Having just returned from SQL PASS I thought I would blog a few highlights about the conference and some of the things I came across and am looking forward to. I went over to Seattle with two of my colleagues and we started with a little sight-seeing to get our body clocks back in sync and I would thoroughly recommend it. T
The Adatis SQLPass team: Myself, Neil Dobner, Tim Kent
This was my first time at PASS and I was not disappointed. The first couple of evenings in Seattle were spent catching up with some people I have met at SQL Bits. The SQL community being what it is I was quickly introduced to more people and making new connections. The #SQLfamily on twitter are a welcoming bunch and really add a lot to the atmosphere of a friendly conference. I would strongly recommend using twitter for both connecting with people and using the #SQLHelp hash tag to ask questions. I had come across a number of the speakers at SQL Bits and they were all very good quality and I heard very little negative comment on the sessions across the 3 days.
There were a good number of highlights for me that I would like to pass on in case they are as relevant to you as they are to me. I’ve split them down into a few areas, firstly Powerview:
- PowerView coming to SSAS Multidimensional
- PowerView in Excel
- Powerview on Multidimensional will come to Sharepoint well before it gets into the Office Excel release cycle
- Image Urls and geospatial reports are also particularly easy
Some brilliant stuff in a Tabular internals stuff given by Akshai Mirchandani and Allan Folting, DAX queries by Alberto Ferrari and 2012 SSAS by Chris Webb:
- Insights into value encoding and hash encoding compression which makes sense of guidance such as
- Don’t bring in any row level identifier or document numbers etc unless you really have to
- Use a process defrag as maintenance when doing updates and deletes
- Lower end hardware can be quicker, ie go for less but faster procs
- Profile you DAX queries to look out for formula engine calls using: CallBackDataId
- Partitions are not eliminated by the query optimiser they only help you manage processing, this is particularly impressive because the engine is so fast it didn’t need this!

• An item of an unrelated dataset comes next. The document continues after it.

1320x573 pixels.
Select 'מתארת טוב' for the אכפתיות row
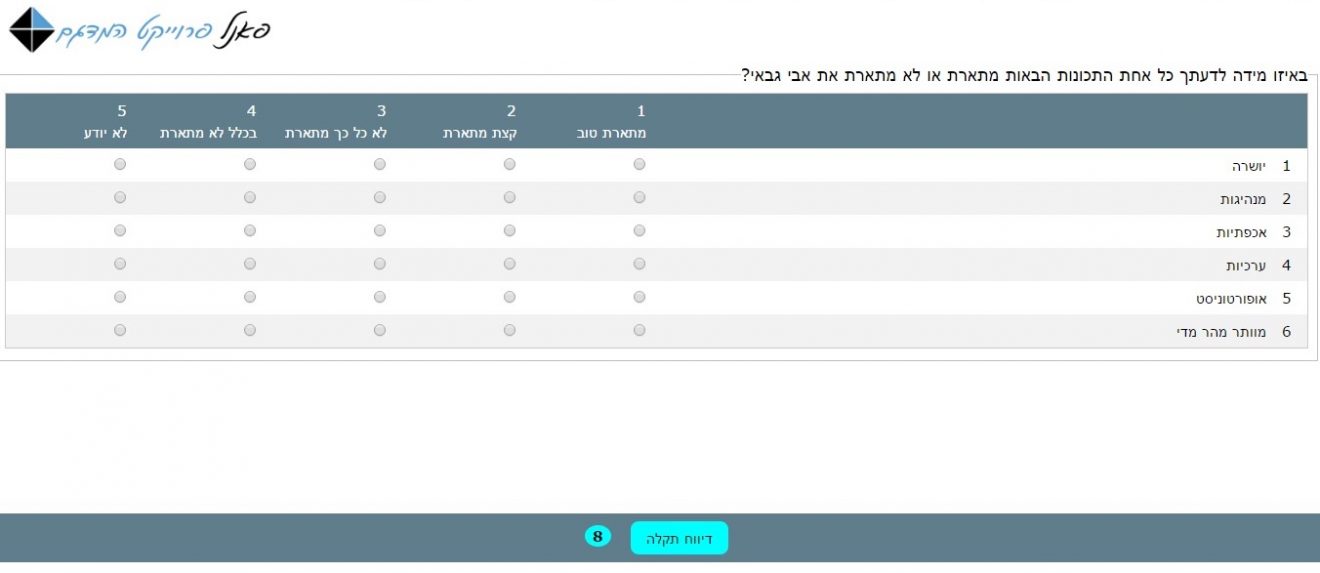[x=640, y=231]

- Direct query really is unusable given the limitations and the awful SQL it generates
- Two thirds of the SSAS multidimensional codebase is there to deal with M2M correctly
Finally some database engine stuff:
- Windowing functions in 2012 really will be a lifesaver for complex queries, especially lag and lead for those moments where your user thinks you work in Excel
- Updatable columns store indexes!
- Licencing can be a nightmare of Cores, processors and virtualisation but the key way to keep it sensible on the new model is to keep you core density at 4 cores per processor.
I met loads of fantastic interesting people and have picked up some great contacts. The conference has also had the added side affect of getting me excited about SQL Server again. It is easy to get caught in the day job and forget what a brilliant product we work with and what hard work goes on at Microsoft to keep it that way.
Thanks everyone
See you Next Year? or maybe SQL Bits a bit closer to home.